Reproduce the material that follows, please, but only from its first line to the line containing "Click the beta", inclusive.

*** Opening Given data ***

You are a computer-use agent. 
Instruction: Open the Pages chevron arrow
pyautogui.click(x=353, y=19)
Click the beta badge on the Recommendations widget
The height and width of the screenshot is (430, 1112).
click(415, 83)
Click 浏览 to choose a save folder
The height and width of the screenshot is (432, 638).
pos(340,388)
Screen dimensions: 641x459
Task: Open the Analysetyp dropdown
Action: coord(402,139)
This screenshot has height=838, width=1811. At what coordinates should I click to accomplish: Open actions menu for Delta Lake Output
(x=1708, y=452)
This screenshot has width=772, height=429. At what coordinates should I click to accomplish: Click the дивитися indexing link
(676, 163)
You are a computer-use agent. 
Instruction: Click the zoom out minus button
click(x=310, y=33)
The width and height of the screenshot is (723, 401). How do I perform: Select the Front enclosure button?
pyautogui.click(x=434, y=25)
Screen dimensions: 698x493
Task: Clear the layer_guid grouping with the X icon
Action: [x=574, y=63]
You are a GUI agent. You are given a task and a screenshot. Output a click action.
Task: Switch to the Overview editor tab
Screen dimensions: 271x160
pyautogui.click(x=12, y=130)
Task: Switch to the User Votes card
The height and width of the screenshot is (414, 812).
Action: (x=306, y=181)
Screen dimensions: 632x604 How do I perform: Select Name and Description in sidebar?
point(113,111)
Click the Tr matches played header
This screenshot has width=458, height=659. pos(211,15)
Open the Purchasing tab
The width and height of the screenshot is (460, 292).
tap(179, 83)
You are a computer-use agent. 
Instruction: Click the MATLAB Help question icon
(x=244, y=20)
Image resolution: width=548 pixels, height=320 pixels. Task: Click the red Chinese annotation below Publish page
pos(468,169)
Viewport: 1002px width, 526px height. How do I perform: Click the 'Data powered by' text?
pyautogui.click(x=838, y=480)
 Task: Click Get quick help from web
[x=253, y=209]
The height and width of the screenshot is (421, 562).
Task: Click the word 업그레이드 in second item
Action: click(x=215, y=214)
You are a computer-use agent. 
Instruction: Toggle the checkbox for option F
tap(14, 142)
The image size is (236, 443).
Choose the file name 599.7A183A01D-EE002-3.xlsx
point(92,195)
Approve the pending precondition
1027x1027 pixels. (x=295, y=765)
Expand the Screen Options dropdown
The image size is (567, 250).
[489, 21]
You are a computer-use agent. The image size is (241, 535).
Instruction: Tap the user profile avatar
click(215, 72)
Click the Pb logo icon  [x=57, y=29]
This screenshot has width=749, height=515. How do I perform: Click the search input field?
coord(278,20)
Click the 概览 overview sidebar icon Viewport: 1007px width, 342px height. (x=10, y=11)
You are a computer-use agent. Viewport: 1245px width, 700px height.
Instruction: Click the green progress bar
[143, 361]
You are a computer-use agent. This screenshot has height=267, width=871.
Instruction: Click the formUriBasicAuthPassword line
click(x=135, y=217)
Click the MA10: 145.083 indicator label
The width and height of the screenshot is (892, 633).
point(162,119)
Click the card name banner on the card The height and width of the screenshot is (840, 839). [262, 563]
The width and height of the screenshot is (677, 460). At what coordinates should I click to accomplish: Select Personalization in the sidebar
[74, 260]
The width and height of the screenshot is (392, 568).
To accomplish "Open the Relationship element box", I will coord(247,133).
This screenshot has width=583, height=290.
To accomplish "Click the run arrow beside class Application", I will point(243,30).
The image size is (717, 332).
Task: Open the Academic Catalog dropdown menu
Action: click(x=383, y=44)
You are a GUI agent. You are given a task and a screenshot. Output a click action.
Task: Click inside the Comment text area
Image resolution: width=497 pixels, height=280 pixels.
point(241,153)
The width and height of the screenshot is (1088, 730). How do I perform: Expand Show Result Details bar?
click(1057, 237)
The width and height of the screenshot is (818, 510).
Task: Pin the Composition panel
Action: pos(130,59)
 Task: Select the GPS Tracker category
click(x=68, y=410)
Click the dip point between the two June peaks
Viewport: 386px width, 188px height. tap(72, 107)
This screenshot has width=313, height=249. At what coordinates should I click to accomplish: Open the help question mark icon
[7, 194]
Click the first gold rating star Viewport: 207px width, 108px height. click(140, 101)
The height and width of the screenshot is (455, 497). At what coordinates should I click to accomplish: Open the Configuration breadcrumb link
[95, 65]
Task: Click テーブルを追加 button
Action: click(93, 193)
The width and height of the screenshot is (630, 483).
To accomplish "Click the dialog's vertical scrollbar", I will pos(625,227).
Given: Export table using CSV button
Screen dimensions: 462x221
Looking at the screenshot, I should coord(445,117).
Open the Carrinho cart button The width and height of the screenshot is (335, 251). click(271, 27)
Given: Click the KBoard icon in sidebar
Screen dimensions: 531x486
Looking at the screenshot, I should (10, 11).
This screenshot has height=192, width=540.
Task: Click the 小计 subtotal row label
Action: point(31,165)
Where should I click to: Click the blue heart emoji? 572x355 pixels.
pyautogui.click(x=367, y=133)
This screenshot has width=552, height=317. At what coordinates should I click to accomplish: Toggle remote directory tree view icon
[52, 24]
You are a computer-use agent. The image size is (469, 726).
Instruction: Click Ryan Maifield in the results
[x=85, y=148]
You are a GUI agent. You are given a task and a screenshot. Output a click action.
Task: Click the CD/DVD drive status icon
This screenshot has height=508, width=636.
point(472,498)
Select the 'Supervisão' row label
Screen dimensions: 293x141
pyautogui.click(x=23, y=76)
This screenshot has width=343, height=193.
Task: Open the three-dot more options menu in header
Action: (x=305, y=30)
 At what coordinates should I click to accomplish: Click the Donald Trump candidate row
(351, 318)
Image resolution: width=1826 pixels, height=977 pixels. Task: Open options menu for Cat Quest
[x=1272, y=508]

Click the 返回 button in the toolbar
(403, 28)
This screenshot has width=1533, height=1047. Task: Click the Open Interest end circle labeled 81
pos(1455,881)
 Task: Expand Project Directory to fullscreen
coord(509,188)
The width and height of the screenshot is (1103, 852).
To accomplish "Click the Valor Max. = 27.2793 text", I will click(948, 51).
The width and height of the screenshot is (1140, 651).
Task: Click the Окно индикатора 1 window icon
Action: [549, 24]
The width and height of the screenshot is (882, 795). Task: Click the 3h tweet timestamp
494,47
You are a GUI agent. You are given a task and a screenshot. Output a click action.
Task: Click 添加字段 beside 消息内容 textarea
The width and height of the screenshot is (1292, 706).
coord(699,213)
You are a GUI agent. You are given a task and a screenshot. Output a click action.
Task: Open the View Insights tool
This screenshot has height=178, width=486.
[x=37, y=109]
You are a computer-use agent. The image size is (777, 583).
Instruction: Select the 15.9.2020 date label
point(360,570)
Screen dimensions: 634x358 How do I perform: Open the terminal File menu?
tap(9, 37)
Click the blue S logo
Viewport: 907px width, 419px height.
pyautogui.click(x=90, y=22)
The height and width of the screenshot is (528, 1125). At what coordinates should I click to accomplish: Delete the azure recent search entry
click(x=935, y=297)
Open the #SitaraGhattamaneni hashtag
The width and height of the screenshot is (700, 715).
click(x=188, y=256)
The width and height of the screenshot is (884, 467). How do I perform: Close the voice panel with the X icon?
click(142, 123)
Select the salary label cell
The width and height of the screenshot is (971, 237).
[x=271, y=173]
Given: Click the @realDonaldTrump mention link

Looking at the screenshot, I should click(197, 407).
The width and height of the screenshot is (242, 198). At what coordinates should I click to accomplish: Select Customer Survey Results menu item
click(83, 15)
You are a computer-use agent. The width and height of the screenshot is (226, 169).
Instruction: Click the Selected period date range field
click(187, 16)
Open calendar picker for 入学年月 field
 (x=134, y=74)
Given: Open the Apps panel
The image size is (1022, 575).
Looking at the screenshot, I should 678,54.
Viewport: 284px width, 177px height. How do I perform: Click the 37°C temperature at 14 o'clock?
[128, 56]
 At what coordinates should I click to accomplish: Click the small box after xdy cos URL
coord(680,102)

*** Closing Given data ***

> Response
You are a computer-use agent. 
Instruction: Open the Pages chevron arrow
pyautogui.click(x=353, y=19)
Click the beta badge on the Recommendations widget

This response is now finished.